ただ,これはそう簡単な話ではありません。「World of Tanks」のプレイヤーには分かりやすくても,「World of Tanks」をプレイしたことがない人にとって分かりにくいのでは意味がないからです。ここは,1つのチャレンジとなりました。
――UIは,現状が完成形だと思っていいのでしょうか。
Artemov氏:
実例を挙げますと,昔のUIはシミュレータに近いものになっており,ゲームに必要な情報は画面の中央に集まっていました。プレイしていると,視線はどうしても画面の中央に集まりがちですから,これでは使いにくいということで修正されました。
また,以前は艦艇のHP以外に,「浮力」というゲージがありまして,HPをゼロにする以外に,浮力をゼロにしても船を沈めることができたわけです。こちらは「ややこしい」という意見が多かったため,ゲームから取り除いています。
カメラコントロールにしても,最初は俯瞰視点でRTSに近い雰囲気でしたが,これも現在ではTPSへ変化しています。
このように,UIは日々調整が続いています。正式サービス後にも,UIが大きく変化する可能性はあります。
――現時点において,UIの問題として考えられている課題はありますか。
Artemov氏:
現状,プレイヤーに艦艇の使い方を説明する機能が欠けています。また,「World of Warships」はe-Sportsにも進出していくと思っていますので,それを踏まえたUIの設計も必要になるでしょう。チームプレイをサポートする仕組みも必要です。
――ゲームを実際に遊んでみると,空母のUIだけがほかの艦艇と大幅に異なっています。
Artemov氏:
それは,最初から空母はほかとは違う操作系で作ろう,というアイデアがあったからです。UIというより,ゲームデザイン上の理由ですね。
――なるほど。ところで,現在はキーボードとマウスを使ったプレイが前提ですが,ゲームパッドを使うといったことは考えていますか。
Artemov氏:
ゲームパッドでもプレイ可能なUIにはなっています。実際にゲームの仕様として採用するかどうか,私からはなんとも言えませんが,UI部門としてはさまざまな要求に対応できるように設計しています。
――日本のユーザーに何か,メッセージはありますか。
Artemov氏:
ぜひプレイして,アンケートに答えてください。それによってゲームがさらに良くなる可能性が高まります。ゲームの修正はプレイヤーから得られるデータに従って行われます。つまり,アンケートの内容がとても重視されるわけです。「World of Warships」は今後も改良を続けていきます。今後の開発においてもプレイヤーの皆さんの協力がもらえれば,幸いだと思っています。
――本日はどうも,ありがとうございました。
Action Station!
というわけで,「World of Warships」を作っている人々と,彼らのスタジオの紹介は以上となる。思い返せば,2年ほど前から機会があるたびに「で,進捗はどうなってますか?」という質問を繰り返してきた「World of Warships」だが,ついにOBTがスタート。いよいよ誰もがプレイできるゲームとして世に問われることになった。

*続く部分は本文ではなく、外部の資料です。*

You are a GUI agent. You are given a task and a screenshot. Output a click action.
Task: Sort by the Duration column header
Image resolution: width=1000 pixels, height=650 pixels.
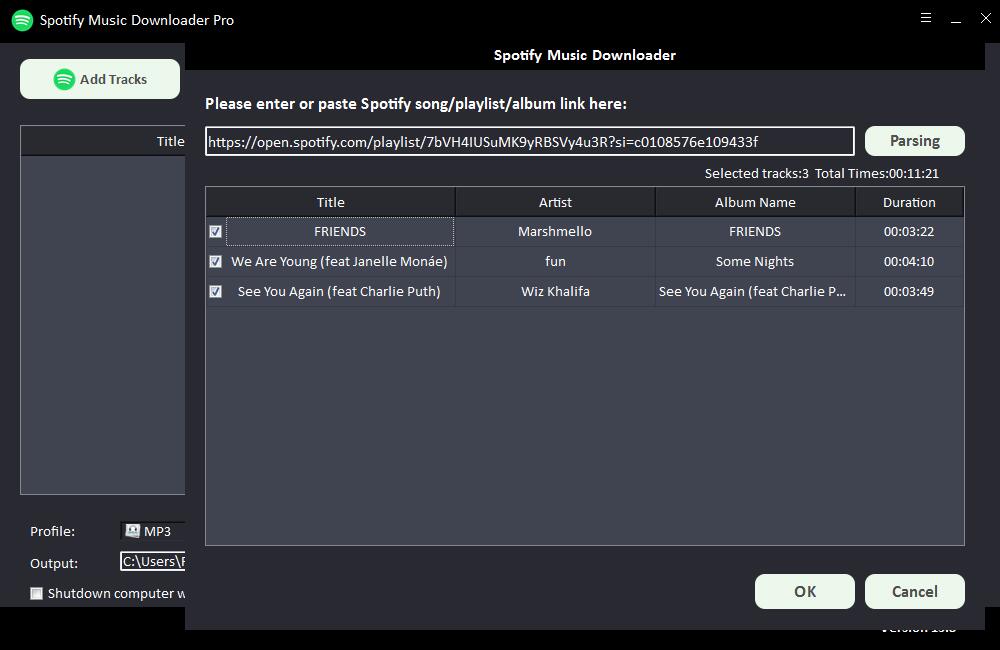[909, 202]
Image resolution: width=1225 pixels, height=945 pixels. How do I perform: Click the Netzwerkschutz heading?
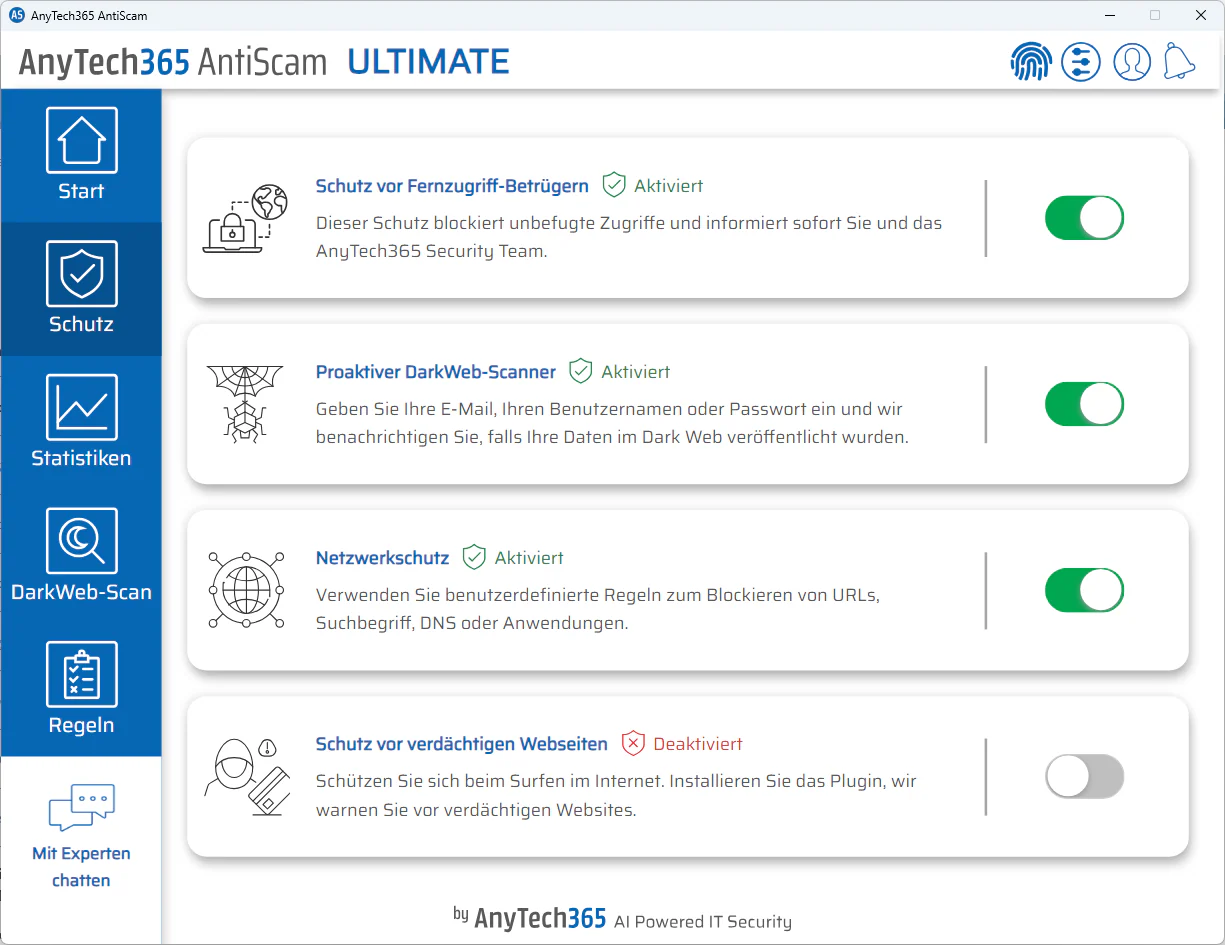pos(383,558)
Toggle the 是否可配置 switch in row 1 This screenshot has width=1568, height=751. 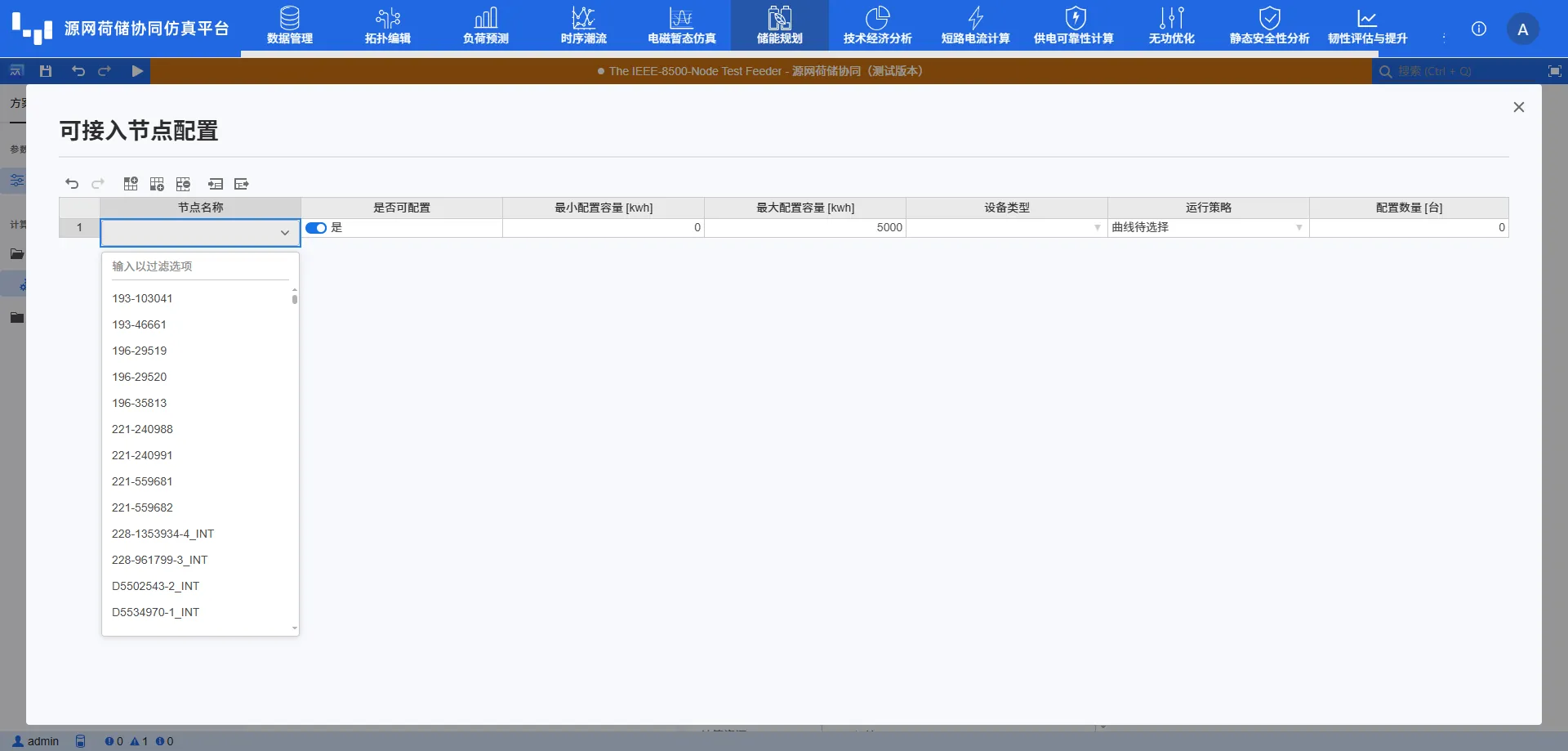point(316,228)
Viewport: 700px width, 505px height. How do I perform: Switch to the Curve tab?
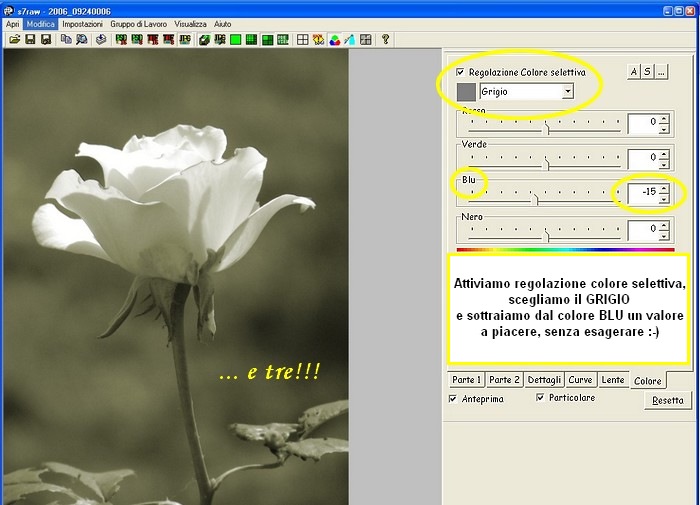coord(580,380)
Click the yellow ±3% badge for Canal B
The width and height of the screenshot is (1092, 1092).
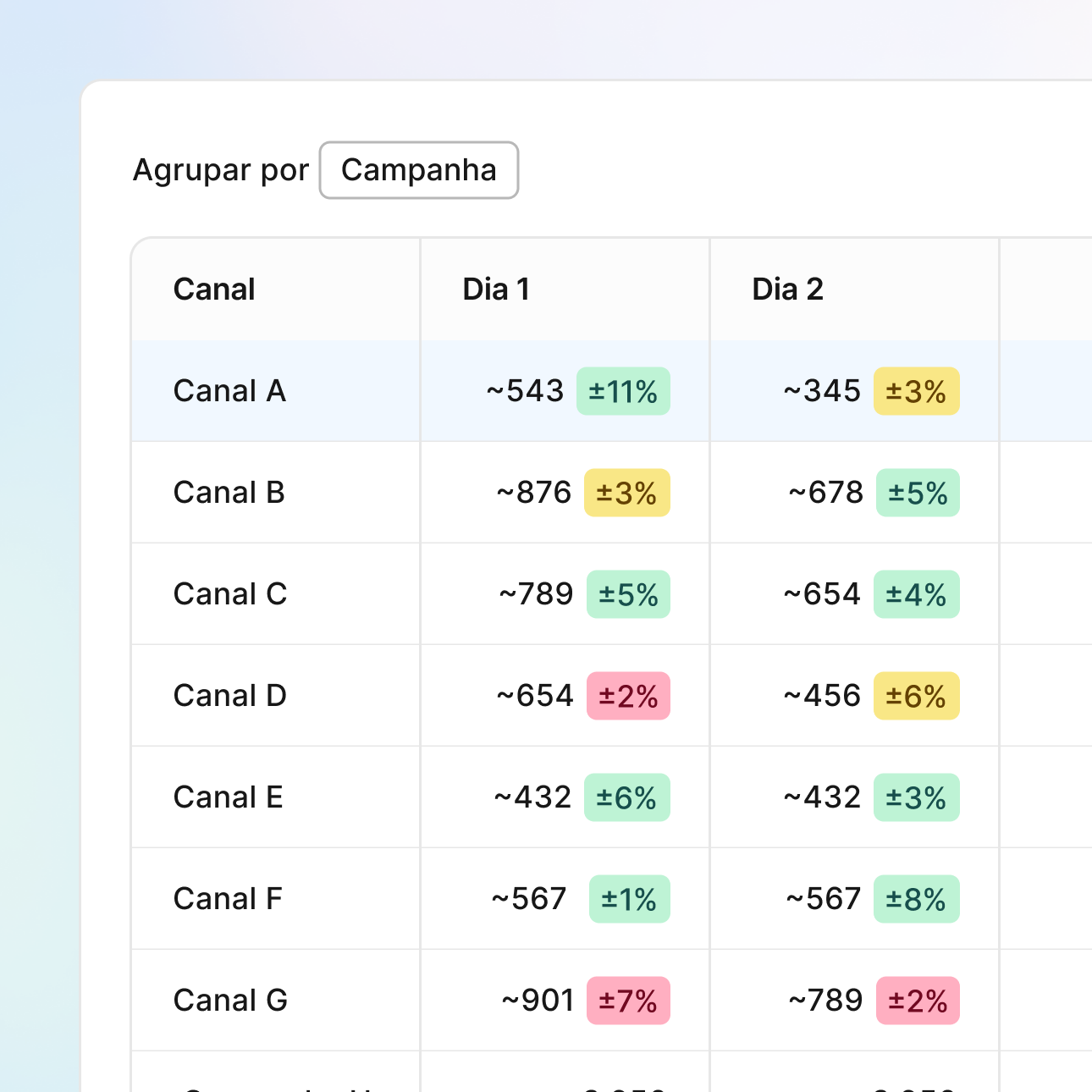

オンラインゲームは,リリースすれば完成というものではない。「World of Warships」チームには,これから先も,「World of Warships」を面白いゲームとして運営し続けるという,大変な仕事が待っている。
だが彼らであれば,きっと「World of Warships」は新鮮さと驚きを失わないゲームとして,海軍ファンを魅了し続けるのではないだろうか。そんな情熱を感じたインタビューだった。5年後,10年後にも大いに期待したいところだ。